Polygon with five sides.

### Properties

- A pentagon is called a regular pentagon if all its sides are congruent and if all its angles are congruent.
- A pentagon has five interior angles. If it is a regular pentagon, each of its interior angles measures 108°.
- A pentagon has 5 vertices, 5 sides and 5 diagonals.

### Formulas

The formula to calculate the area A of a regular pentagon of side length c is:

\(A=\frac{c^{2}}{4}\sqrt{\left ( 25+10\sqrt{5} \right )}\)

The formula to calculate the radius r of the circle circumscribed about a regular pentagon of side length c is:

\(r=\frac{c}{10}\sqrt{\left ( 50+10\sqrt{5} \right )}\)

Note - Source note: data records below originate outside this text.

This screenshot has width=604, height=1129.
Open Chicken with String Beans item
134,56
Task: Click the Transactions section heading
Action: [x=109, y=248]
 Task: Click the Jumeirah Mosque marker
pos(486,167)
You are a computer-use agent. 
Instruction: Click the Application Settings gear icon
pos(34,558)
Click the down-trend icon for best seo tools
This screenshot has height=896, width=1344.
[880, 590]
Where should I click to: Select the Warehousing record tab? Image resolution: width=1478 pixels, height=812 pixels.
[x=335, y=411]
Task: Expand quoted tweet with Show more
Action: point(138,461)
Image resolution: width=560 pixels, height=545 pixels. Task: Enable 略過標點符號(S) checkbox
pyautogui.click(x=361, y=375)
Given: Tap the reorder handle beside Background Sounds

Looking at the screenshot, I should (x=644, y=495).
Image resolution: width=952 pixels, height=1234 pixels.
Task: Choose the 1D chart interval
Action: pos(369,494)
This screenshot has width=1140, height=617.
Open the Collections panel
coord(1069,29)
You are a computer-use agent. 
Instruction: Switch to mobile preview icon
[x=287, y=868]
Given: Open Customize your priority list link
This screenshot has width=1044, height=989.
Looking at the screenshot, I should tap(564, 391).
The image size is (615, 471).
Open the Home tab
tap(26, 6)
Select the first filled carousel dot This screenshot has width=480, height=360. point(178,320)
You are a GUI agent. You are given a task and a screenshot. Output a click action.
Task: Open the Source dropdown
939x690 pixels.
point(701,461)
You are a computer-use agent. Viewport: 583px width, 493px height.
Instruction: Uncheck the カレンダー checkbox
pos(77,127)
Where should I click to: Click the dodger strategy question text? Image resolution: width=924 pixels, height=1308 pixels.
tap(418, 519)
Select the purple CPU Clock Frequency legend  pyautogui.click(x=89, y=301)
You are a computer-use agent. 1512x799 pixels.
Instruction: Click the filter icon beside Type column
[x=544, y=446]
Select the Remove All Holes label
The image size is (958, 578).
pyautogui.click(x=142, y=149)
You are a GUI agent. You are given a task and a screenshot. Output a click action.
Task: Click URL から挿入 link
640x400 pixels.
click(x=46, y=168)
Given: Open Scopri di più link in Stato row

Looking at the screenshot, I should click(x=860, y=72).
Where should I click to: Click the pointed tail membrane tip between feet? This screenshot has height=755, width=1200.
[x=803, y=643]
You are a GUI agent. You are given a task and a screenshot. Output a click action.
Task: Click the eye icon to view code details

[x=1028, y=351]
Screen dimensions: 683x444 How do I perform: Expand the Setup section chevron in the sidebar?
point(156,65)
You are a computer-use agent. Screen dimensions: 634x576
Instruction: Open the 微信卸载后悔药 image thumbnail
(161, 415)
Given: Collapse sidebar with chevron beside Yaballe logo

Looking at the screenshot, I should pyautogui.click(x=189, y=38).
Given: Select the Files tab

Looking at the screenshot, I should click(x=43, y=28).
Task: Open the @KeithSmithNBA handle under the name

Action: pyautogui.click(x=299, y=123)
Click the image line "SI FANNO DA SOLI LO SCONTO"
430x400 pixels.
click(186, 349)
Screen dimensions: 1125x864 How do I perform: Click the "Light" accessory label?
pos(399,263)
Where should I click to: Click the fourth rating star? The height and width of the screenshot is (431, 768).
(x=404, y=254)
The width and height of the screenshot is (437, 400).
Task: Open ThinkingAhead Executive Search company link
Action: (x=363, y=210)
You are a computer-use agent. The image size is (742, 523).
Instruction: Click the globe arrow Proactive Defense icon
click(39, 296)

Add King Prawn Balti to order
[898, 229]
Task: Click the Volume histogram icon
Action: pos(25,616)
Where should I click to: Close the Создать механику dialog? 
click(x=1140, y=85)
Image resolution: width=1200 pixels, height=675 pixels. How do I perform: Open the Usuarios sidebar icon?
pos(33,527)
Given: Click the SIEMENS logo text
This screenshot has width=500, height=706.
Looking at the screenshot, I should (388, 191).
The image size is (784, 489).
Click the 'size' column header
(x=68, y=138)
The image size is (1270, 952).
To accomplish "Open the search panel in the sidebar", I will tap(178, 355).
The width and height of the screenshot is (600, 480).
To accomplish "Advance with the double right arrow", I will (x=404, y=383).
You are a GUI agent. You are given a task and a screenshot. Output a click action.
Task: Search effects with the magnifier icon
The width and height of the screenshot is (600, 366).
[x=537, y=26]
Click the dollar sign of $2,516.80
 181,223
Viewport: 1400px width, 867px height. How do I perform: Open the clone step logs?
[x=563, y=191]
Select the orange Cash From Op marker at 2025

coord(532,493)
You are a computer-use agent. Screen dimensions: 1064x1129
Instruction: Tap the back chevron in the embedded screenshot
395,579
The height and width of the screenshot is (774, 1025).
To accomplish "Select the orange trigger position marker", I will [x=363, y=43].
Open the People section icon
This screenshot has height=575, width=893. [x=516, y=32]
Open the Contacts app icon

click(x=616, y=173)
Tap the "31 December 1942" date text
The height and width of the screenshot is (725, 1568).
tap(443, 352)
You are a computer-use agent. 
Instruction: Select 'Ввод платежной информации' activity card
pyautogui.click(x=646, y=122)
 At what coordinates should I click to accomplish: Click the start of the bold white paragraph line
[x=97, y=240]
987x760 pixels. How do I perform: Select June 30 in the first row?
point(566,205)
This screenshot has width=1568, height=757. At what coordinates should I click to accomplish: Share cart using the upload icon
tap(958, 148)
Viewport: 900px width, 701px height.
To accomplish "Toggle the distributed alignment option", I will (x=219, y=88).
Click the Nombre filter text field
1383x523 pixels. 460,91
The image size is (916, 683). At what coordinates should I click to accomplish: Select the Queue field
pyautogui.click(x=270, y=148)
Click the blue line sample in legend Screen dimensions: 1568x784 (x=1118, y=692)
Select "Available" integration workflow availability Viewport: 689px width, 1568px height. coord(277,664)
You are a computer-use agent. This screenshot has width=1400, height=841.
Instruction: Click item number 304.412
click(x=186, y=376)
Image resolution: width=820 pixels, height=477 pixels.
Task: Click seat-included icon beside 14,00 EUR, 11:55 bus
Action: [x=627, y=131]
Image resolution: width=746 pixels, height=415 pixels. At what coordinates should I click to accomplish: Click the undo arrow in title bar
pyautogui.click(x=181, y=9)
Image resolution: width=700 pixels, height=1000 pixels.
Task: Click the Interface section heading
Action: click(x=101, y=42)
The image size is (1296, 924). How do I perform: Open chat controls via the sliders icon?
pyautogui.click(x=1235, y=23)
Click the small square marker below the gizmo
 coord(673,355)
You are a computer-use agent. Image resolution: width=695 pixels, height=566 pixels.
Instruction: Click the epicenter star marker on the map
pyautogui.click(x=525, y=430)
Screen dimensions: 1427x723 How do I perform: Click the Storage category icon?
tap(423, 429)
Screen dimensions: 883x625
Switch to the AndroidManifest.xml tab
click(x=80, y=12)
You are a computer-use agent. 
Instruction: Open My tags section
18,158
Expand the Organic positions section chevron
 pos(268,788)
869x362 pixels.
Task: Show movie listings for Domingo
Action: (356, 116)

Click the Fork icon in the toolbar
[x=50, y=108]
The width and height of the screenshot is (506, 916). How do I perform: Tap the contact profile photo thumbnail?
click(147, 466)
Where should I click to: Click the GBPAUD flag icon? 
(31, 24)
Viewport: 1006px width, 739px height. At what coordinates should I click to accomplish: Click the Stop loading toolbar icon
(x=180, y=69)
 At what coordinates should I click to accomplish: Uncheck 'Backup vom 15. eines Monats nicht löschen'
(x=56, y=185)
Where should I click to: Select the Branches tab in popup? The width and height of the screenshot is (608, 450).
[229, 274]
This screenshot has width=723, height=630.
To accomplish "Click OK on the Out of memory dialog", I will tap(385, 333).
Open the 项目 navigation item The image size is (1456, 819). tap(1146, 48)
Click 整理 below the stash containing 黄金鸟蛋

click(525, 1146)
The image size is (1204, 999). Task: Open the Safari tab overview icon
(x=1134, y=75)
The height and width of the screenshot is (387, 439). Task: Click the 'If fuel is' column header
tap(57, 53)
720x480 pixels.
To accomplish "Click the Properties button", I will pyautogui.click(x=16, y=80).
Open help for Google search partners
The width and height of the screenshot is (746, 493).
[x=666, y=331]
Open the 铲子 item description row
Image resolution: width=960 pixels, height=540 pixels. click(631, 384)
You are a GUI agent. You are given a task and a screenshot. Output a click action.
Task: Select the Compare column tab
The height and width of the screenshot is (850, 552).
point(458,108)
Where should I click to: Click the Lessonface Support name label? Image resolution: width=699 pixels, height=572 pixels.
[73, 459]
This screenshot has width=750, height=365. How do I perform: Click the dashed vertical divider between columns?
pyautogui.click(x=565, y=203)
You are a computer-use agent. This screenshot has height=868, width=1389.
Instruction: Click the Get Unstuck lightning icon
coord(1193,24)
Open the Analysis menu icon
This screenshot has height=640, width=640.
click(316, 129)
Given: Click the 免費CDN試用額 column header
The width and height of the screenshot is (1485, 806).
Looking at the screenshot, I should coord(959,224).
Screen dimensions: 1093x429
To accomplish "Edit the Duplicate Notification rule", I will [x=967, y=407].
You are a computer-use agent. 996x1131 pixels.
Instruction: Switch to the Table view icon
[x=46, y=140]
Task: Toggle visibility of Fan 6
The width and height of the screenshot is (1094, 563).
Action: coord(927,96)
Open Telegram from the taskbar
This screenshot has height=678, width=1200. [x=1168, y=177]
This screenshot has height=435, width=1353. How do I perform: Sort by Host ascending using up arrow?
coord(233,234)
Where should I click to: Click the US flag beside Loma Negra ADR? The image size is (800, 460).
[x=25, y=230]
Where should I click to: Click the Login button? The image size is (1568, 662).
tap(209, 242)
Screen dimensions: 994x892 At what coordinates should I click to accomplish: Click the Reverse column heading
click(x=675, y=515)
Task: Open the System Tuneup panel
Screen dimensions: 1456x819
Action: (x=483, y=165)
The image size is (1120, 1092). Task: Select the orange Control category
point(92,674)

The formula to calculate the radius r of the circle inscribed in a regular pentagon of side length c is:

\(r=\frac{c}{10}\sqrt{\left ( 25+10\sqrt{5} \right )}\)

### Example

This is a regular pentagon inscribed in a circle:

### Ethymological notes

- The term “pentagon” is derived from the Latin
*pentagonum*the nominalization of the adjective*pentagonus*, which was borrowed from the ancient Greek πεντάγωνος (pentágônos), “pentagonal”, “which has five angles, five sides”. The Greek term itself is composed of the terms πέντε (pénte), “five,” and γωνία (gônía), “angle”. - The Greek term appears in Book IV of Euclid’s
*Elements*, which was likely written around 300 BCE and deals with inscribed and circumscribed figures, in particular regular polygons.